> PROBLEM DETAILS: Search the data below for the word "computer" and copy each line that holds it.

____ EXTRACTED RECORDS

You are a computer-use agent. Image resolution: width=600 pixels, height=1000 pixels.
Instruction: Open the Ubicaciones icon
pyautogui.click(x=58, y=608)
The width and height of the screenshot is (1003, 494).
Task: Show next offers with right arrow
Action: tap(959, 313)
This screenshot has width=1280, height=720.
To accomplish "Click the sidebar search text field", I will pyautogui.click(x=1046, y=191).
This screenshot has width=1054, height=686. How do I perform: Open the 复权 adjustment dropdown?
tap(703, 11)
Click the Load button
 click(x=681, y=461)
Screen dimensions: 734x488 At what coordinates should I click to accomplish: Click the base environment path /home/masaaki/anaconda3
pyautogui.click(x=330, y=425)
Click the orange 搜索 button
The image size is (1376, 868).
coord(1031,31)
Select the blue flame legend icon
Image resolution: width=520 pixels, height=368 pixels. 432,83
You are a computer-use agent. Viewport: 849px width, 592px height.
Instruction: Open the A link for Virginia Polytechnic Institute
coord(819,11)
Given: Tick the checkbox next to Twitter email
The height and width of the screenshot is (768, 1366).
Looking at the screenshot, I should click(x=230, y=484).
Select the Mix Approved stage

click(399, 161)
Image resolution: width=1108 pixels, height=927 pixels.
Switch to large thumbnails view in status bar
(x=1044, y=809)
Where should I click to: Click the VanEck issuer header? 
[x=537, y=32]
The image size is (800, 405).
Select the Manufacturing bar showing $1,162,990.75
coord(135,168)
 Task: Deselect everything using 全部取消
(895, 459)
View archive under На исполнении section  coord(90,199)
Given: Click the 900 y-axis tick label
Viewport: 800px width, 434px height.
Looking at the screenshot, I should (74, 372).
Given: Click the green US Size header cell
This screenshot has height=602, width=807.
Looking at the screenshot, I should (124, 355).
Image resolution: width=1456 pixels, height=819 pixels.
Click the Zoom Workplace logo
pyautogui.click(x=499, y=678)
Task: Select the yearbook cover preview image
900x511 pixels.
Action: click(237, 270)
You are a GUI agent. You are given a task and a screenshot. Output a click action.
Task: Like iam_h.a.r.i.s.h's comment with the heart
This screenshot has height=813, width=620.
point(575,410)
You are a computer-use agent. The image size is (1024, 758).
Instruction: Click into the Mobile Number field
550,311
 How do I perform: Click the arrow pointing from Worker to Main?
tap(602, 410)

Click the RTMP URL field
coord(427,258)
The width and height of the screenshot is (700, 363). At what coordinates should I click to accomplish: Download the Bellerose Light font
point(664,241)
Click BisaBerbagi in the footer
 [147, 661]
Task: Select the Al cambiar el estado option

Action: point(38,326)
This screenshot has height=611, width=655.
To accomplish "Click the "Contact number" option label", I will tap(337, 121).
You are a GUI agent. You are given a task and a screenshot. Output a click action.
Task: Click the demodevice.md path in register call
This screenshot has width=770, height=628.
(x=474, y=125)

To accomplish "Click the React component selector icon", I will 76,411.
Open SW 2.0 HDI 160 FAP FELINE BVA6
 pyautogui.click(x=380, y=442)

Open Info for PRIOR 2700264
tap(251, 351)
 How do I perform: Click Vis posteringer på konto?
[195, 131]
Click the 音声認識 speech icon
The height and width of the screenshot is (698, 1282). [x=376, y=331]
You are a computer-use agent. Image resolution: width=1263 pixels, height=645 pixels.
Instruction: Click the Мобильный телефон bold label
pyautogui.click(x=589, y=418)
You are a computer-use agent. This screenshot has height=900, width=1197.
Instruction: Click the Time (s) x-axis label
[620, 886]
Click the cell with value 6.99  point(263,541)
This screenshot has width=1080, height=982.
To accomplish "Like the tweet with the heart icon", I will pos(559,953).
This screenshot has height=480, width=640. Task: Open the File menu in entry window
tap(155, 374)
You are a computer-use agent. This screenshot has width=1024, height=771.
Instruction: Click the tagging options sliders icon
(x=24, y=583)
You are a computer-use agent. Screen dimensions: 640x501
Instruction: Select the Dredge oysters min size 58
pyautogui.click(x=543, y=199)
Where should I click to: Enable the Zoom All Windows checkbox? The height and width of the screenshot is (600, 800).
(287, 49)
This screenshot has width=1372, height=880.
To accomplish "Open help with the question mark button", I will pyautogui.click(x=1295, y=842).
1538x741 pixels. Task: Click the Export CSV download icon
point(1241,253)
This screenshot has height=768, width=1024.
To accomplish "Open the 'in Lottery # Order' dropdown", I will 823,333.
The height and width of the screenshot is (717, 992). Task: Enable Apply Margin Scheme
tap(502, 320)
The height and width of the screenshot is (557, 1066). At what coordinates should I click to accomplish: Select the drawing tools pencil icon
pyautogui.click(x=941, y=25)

________

> TASK OUTPUT:
You are a computer-use agent. Image resolution: width=600 pixels, height=1000 pixels.
You are a computer-use agent. Viewport: 849px width, 592px height.
You are a computer-use agent. The image size is (1024, 758).
You are a computer-use agent. Image resolution: width=1263 pixels, height=645 pixels.
You are a computer-use agent. This screenshot has height=900, width=1197.
You are a computer-use agent. This screenshot has width=1024, height=771.
You are a computer-use agent. Screen dimensions: 640x501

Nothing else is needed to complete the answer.